The Medical Board of Australia clarifies changes following AMA advocacy
AMA advocacy to the Medical Board of Australia has helped shape the Professional Performance Framework, a replacement for the ill thought out and heavy handed approach previously mooted under ‘Revalidation’. The AMA provided a submission to the Board requesting further evidence and clarification of what the Board was seeking to achieve, and outlined the considerable concern we had with the Revalidation approach, which helped to clarify the purpose of the Board’s changes.
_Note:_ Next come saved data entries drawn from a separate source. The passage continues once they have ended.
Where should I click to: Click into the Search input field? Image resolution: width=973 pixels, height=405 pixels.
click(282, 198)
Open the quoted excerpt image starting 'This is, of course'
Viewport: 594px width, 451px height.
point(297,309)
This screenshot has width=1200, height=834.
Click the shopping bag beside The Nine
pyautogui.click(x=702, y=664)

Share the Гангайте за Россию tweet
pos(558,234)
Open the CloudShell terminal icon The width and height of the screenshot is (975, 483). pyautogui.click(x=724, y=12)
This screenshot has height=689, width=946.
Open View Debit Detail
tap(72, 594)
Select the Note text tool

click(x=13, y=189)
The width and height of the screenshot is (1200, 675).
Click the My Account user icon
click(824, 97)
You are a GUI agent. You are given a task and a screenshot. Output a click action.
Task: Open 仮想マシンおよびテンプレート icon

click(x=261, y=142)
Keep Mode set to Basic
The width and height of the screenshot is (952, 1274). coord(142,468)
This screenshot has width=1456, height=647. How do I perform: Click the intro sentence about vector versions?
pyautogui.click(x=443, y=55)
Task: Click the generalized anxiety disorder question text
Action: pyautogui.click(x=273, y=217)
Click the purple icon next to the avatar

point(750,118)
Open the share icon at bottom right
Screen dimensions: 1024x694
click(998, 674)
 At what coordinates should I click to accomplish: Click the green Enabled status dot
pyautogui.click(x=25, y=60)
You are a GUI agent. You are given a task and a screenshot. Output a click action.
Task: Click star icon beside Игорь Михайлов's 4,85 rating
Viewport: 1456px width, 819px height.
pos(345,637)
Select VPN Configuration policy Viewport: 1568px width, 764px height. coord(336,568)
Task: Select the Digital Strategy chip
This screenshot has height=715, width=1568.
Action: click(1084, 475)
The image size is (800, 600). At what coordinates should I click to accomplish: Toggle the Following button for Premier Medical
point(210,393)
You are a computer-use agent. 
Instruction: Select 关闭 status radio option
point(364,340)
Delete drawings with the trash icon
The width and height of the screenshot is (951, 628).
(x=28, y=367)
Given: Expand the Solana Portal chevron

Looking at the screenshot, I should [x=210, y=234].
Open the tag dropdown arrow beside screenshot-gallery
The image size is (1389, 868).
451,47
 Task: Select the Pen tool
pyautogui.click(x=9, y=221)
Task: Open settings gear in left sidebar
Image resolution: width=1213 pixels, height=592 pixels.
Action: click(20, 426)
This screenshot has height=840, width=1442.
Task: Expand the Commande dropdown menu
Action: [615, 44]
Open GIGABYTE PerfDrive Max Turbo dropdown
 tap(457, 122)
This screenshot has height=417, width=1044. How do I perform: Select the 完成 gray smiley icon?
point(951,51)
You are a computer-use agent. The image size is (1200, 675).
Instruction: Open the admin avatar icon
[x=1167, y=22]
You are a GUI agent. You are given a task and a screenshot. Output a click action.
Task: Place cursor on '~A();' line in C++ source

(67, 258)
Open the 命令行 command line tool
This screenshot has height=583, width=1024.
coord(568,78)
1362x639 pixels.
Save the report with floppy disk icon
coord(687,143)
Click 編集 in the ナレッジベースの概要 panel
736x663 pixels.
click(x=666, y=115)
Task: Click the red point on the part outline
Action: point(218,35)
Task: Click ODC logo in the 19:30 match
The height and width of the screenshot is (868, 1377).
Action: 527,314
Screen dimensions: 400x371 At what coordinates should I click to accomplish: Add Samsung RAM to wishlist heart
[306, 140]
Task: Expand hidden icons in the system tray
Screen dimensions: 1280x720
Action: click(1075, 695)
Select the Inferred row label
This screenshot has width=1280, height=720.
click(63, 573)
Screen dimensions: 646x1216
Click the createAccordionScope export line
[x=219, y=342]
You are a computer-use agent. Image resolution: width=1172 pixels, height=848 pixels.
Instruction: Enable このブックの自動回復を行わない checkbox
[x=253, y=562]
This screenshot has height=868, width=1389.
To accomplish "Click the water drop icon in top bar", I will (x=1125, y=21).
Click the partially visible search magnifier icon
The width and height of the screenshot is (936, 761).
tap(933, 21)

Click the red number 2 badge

The Board’s changes include:
- Doctors aged 70 plus will have to complete health tests every three years
- Minimum 50 hours of continuing professional development training each year
- Provide guidance to assist practitioners to identify professional isolation and manage the risk
- Encourage doctors to take care of their own health and wellbeing and support their colleagues
Overall, the AMA Federal President, Dr Michael Gannon, has outlined support for the changes from the AMA. Speaking on ABC Radio, he stressed that there are many doctors practising over the age of 70, who are perfectly capable of providing care for their patients.
“They’ve got so much wisdom, so much experience, and their ability to continue to teach, not just medical students and junior doctors, but their more junior consultant colleagues,” Dr Gannon said.
“One of the things we're very happy to support in the Medical Board's proposals is that there needs to be ramped up continuing medical education. We support the minimalist model that the Board's come up with, including the health checks for people as they get older.”
The AMA has stressed however that the detail of these changes, which are yet to be developed, will be critical. Any changes that come into being need to be workable, and not add to the burden of the busy medical professional workforce.